Em artigo publicado na edição desta quinta-feira do jornal Folha de S.Paulo, o economista Paulo Nogueira Batista Jr, que também é diretor-executivo do Fundo Monetário Internacional, lamenta a decisão do governo venezuelano de deixar de fazer part

Para Nogueira, o fato de alguns países da América Latina não precisarem mais de empréstimos do Fundo não é motivo o bastante para que tal decisão seja tomada. O economista defende que seria melhor o presidente Hugo Chávez colaborar para que outros países emergentes ganhassem mais representatividade junto ao FMI.



Confira abaixo a íntegra do texto:



Um aliado a menos?



Um aliado a menos no FMI e no Banco Mundial? É o que parece. Na segunda-feira desta semana, o presidente Hugo Chávez anunciou que a Venezuela pretende se retirar do FMI e do Banco Mundial. Com o seu estilo característico, que oscila entre o bombástico e o histriônico, o presidente venezuelano declarou que não tem mais nenhum interesse em continuar participando dessas instituições financeiras.



Descontados exageros retóricos, a decisão de Chávez tem um lado compreensível. O FMI e o Banco Mundial são organizações fortemente controladas pelos Estados Unidos e demais nações desenvolvidas. A participação dos países em desenvolvimento é pequena.



As políticas apoiadas pelo FMI revelaram-se freqüentemente inadequadas e contribuíram para agravar a situação econômica e política dos países que foram obrigados a recorrer a seus empréstimos. Em muitos momentos, o FMI e o Banco Mundial foram utilizados como veículos das agendas nacionais dos grandes países. Esses e outros problemas deixaram um rastro de ressentimentos na América Latina e em outras regiões do mundo.



Lamento, entretanto, a decisão do presidente Chávez. Espero que ela não se confirme. O FMI e o Banco Mundial têm cobertura quase universal. São poucos os países que não são membros dessas instituições. O FMI tem 185 membros; as Nações Unidas, 192. Ao sair do Fundo e do Banco Mundial, a Venezuela tende a se isolar.

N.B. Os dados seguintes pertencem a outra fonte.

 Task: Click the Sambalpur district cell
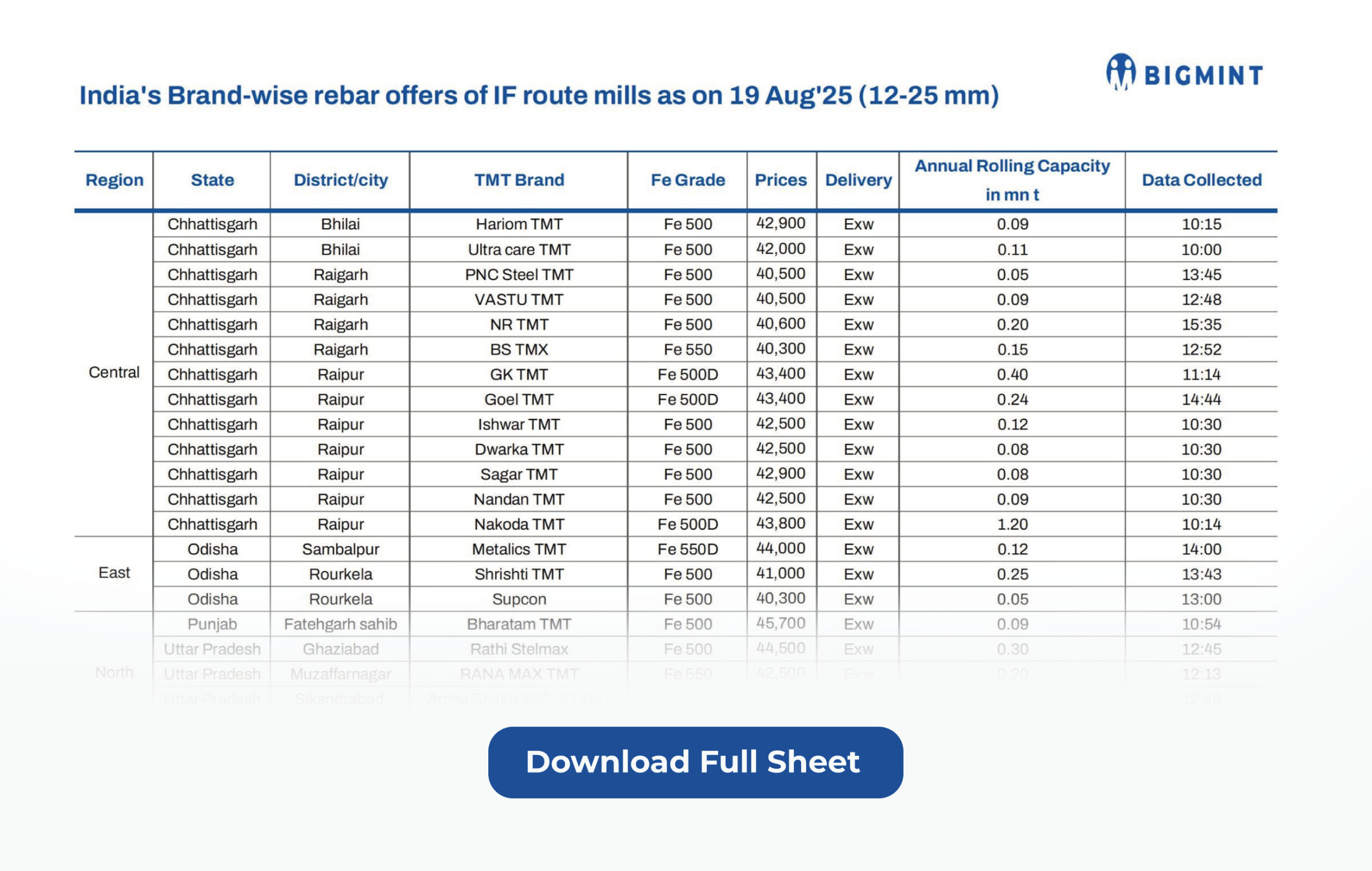coord(340,549)
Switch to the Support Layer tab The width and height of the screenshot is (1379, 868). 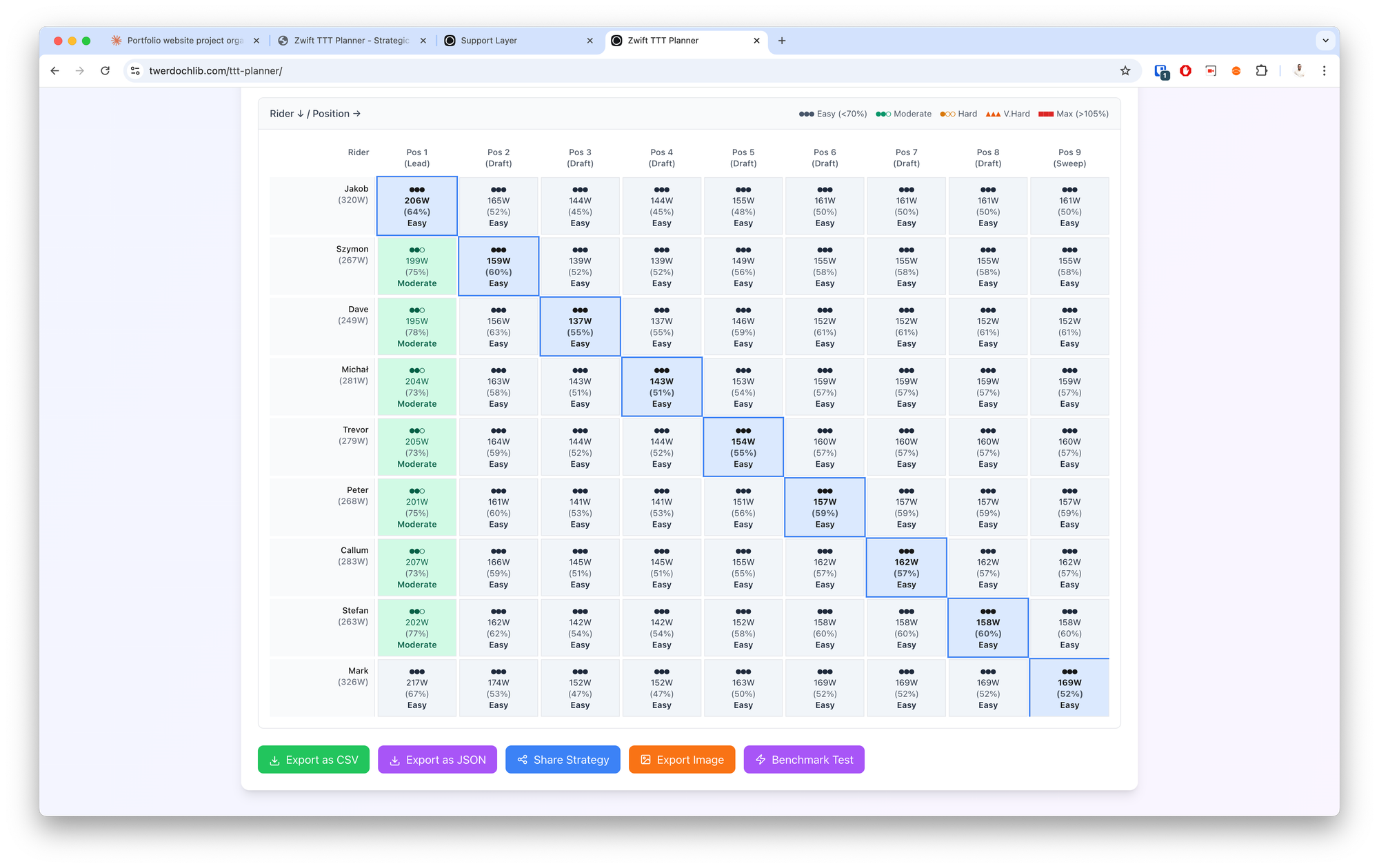(x=490, y=41)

Para o Brasil e outras nações sul-americanas, a saída da Venezuela é uma perda expressiva. É um aliado a menos nas discussões em andamento sobre a reforma do FMI. Os países latino-americanos e caribenhos menores, de baixa renda, alguns dos quais ainda dependem dos empréstimos do FMI, também perdem com a decisão de Chávez. A Venezuela é importante na nossa região e poderia somar-se ao Brasil e à Argentina para defender esses países menores em suas negociações com o Fundo.



Como se sabe, a situação econômica internacional tem sido muito favorável nos anos recentes. A maioria das economias sul-americanas, a Venezuela inclusive, apresenta contas externas fortes e dispõe de reservas internacionais vultosas. Não precisamos dos empréstimos do FMI. Vários países pagaram antecipadamente as dívidas que tinham com esse organismo.



Mas como saber o que nos reserva o futuro? Quem pode excluir a hipótese de que ocorram em algum momento novas crises internacionais com repercussões negativas na América do Sul? O FMI, que hoje parece dispensável, pode revelar-se novamente importante como fonte de empréstimos de emergência.



Não é recomendável sair do FMI e do Banco Mundial. O máximo que se consegue com isso é fazer algum barulho, marcar posição e impressionar a opinião pública. Mas esse ganho político é transitório e tende a se dissipar rapidamente. Melhor seria que a Venezuela continuasse participando dessas instituições, associando-se aos grandes países da periferia, como China, Rússia, África do Sul, Irã, Índia, Brasil e Argentina, para lutar pelo aumento gradual da representatividade dessas entidades multilaterais.



A decisão venezuelana ainda não foi formalizada. Quem sabe o governo brasileiro ainda tenha tempo de exercer um papel moderador, contribuindo para que não se tome uma decisão precipitada, que poderá isolar a Venezuela e enfraquecer seus aliados sul-americanos?